High intensity interval training improves insulin sensitivity and increases skeletal muscle perilipin 2 and perilipin 5 content in obese males (#221)
High intensity interval training (HIT) is an effective exercise mode to improve oxidative capacity, intramuscular lipid (IMCL) metabolism and insulin sensitivity in sedentary lean individuals. Furthermore, increased expression of the lipid droplet associated proteins, perilipin 2 and perilipin 5, appear important in the training-induced improvements in intramuscular lipid metabolism. We aimed to investigate the hypotheses that a modified HIT intervention in sedentary obese males, would 1) improve VO2peak, insulin sensitivity and cardiovascular risk factors and 2) increase IMCL, PLIN2 and PLIN5 content in skeletal muscle.
Sixteen sedentary obese males (25±2 y, BMI 34.8±1.3 kg/m2) performed 4 weeks of either HIT (4-7 30s bouts at a constant load of 200% Wpeak interspersed with 2 min recovery, 3 days per week) or endurance-type exercise training (ET: 40-60 min cycling at ~65% VO2peak, 5 days per week). Fibre type specific perilipin 2, perilipin 5 and IMCL content was assessed using immunofluorescence microscopy. Values are given as means ± SEM.

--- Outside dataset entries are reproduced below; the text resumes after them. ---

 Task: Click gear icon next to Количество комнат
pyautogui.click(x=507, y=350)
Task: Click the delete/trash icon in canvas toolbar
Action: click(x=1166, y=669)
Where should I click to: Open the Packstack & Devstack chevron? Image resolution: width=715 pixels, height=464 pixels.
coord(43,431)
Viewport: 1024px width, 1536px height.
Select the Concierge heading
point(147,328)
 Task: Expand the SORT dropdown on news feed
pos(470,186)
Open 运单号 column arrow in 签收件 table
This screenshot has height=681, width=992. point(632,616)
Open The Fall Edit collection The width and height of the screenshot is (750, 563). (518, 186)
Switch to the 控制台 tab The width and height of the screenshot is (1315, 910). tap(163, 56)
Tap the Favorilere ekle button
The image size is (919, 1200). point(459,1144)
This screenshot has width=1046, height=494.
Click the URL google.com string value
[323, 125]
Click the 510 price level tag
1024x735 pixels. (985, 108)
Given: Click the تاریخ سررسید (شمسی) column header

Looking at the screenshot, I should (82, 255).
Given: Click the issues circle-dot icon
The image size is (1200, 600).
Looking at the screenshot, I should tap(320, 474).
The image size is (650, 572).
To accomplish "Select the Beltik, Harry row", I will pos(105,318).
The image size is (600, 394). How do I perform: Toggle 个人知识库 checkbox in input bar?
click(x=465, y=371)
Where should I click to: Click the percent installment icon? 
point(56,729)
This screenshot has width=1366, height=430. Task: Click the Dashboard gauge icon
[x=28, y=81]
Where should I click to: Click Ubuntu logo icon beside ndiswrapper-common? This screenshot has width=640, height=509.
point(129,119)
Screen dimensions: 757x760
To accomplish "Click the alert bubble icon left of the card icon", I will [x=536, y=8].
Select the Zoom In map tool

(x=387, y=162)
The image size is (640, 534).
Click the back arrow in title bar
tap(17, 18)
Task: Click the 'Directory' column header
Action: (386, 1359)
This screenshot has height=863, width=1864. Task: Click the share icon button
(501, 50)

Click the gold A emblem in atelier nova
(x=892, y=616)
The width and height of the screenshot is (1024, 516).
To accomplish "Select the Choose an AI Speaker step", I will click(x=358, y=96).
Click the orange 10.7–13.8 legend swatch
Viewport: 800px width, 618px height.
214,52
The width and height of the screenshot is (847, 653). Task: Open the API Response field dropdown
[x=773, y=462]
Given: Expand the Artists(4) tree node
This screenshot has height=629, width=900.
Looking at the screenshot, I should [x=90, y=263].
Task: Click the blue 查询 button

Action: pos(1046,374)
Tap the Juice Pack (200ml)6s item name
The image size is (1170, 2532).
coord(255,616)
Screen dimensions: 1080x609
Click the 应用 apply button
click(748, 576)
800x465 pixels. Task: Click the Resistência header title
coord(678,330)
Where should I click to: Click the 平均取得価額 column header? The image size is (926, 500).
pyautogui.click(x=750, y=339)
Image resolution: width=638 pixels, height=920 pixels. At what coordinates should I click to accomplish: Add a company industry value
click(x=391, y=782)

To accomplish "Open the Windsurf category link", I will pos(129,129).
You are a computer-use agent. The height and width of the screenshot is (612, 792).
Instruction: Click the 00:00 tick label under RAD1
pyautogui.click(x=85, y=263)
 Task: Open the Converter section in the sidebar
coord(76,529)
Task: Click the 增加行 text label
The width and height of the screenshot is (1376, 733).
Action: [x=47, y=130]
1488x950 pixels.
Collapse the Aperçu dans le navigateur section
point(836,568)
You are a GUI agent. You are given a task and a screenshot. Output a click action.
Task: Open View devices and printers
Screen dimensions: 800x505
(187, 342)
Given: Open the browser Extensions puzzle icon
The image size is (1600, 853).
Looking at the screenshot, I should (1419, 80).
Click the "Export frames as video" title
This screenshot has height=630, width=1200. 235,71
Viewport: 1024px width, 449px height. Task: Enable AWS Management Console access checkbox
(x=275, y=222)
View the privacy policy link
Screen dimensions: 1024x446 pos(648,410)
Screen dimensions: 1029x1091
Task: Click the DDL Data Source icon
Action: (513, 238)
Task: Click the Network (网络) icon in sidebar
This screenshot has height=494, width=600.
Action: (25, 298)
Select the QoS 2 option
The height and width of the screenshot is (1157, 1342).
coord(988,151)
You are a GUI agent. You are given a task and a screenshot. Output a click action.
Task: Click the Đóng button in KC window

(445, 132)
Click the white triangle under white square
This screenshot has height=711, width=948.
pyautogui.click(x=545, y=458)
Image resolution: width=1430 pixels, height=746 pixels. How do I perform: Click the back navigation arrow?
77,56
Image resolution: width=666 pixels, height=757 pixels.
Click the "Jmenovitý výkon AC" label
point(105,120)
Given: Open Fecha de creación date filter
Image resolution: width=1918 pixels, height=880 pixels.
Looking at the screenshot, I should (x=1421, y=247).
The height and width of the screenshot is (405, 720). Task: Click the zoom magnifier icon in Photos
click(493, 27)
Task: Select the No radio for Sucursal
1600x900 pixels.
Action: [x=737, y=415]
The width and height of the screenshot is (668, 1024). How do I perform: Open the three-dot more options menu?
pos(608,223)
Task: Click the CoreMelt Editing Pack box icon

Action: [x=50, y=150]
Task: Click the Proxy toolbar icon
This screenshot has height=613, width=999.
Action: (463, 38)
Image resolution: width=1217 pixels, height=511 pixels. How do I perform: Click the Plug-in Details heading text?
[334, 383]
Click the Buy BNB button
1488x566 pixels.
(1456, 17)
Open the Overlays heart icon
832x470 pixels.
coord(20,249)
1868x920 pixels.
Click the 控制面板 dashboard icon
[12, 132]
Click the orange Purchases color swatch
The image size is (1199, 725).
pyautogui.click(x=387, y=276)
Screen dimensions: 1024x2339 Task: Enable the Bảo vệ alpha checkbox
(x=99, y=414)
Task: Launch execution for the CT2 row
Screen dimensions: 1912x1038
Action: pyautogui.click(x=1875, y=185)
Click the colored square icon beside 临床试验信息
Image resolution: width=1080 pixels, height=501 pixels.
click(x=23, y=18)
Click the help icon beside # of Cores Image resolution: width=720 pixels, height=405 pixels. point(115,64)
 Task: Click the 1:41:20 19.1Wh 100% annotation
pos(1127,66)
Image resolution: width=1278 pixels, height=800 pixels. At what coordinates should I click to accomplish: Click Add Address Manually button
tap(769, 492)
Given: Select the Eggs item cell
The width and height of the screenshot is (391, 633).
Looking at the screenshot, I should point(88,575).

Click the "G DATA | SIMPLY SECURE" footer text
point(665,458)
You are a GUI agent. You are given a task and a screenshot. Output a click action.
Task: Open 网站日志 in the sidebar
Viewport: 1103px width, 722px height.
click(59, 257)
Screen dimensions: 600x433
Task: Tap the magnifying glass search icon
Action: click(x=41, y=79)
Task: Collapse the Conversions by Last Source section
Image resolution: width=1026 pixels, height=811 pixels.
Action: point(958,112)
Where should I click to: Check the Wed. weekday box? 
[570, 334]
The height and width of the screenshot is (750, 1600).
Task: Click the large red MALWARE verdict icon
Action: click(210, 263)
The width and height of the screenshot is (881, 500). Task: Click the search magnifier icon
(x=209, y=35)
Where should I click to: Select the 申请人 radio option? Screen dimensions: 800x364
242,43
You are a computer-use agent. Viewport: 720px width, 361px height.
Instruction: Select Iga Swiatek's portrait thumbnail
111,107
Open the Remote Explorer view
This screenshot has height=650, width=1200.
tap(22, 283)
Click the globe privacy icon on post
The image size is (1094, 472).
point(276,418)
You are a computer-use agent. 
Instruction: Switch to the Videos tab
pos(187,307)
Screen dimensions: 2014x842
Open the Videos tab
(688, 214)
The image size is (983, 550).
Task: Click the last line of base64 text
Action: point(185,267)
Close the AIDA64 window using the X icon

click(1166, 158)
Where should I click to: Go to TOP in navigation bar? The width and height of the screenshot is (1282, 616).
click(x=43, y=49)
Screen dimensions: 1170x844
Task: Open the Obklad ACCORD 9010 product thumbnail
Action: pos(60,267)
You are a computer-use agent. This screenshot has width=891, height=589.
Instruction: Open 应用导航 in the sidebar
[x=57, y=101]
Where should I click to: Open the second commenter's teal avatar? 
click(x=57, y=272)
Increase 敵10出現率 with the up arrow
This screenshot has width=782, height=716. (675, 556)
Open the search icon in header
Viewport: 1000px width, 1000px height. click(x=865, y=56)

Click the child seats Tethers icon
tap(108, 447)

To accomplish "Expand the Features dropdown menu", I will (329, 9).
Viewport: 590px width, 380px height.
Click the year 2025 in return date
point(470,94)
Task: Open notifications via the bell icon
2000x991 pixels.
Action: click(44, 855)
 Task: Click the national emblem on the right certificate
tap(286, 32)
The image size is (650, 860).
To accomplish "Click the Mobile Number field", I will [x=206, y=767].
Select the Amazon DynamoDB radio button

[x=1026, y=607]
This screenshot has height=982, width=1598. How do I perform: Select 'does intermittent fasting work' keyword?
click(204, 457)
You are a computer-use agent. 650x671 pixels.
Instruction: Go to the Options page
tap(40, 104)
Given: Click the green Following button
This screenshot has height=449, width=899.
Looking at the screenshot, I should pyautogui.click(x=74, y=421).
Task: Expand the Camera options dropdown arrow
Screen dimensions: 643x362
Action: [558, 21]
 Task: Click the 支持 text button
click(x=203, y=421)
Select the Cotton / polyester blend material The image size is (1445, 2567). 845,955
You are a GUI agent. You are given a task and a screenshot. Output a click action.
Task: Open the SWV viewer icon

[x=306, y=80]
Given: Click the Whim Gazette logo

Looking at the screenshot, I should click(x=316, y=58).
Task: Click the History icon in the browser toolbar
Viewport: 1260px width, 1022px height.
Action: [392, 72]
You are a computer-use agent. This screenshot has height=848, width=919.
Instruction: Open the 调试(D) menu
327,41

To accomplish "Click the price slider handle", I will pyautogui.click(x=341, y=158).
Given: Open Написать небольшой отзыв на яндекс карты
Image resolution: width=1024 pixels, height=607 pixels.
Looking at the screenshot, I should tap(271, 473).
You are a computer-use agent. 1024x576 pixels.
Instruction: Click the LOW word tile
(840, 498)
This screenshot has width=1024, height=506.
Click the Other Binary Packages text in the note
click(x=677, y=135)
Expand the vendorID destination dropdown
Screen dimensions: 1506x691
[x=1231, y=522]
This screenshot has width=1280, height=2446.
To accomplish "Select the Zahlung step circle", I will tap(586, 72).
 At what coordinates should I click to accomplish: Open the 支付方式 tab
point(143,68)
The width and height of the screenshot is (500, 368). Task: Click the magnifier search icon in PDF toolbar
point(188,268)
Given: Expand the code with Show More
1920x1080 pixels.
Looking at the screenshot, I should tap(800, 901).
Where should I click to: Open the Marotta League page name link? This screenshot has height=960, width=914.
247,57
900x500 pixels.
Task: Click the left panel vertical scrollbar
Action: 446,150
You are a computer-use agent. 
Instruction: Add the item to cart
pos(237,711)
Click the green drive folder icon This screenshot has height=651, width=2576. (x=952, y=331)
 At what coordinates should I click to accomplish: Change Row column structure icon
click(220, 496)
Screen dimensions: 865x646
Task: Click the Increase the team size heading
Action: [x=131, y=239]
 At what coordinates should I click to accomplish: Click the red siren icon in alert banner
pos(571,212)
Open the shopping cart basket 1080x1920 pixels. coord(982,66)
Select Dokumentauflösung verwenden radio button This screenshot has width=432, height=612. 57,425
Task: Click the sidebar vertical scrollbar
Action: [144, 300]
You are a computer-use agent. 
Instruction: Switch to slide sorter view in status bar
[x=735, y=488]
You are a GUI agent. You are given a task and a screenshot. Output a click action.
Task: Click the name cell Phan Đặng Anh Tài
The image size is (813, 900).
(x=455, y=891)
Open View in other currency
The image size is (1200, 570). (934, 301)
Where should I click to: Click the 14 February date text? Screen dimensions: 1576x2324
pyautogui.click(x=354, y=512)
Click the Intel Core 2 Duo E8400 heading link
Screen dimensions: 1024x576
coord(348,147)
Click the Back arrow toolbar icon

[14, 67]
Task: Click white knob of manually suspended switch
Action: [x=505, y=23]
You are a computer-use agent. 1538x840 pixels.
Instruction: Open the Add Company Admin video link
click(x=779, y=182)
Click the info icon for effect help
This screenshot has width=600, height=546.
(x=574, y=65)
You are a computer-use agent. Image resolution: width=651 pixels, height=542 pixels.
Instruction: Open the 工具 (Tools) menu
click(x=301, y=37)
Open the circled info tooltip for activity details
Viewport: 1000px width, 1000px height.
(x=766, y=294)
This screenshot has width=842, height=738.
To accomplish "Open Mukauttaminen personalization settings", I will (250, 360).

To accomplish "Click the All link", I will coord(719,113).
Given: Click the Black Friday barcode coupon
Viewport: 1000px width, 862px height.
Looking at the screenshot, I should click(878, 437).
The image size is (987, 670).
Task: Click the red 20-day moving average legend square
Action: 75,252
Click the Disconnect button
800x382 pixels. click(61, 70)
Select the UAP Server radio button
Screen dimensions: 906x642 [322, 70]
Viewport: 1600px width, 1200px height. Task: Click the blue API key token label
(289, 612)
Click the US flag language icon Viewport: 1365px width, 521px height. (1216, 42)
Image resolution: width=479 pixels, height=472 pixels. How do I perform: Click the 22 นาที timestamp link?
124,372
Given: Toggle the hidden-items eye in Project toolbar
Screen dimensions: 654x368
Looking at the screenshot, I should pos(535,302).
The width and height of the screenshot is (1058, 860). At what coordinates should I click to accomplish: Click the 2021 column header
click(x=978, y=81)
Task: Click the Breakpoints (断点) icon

Training increased VO2peak (HIT 7±3%, ET 12±4; P<0.05) and the Matsuda insulin sensitivity index (HIT 14±3%, ET 17±9%; P<0.05). Training reduced fasting plasma cholesterol (HIT -13±6%, ET -10±7%; P<0.05) and fasting plasma triglyceride concentration (HIT -16±8%, ET -10±7%; P=0.06). Training increased both perilipin 2 (HIT 92±19%, ET 82±23%; P<0.05) and perilipin 5 protein content (HIT 54±15%, ET 36±10%; P<0.05) in type I muscle fibres only. IMCL concentration in type I muscle fibres tended to increase in response to training (HIT 51±21%, ET 31±25%; P=0.086).
This study demonstrates that 4 weeks of HIT at 200% Wpeak is effective in increasing VO2peak and reducing cardiometabolic risk factors in sedentary obese males. Furthermore, we contend that the increased expression of perilipin 2 and perilipin 5 contributes to training-induced improvements in the regulation of intramuscular lipid metabolism and insulin sensitivity.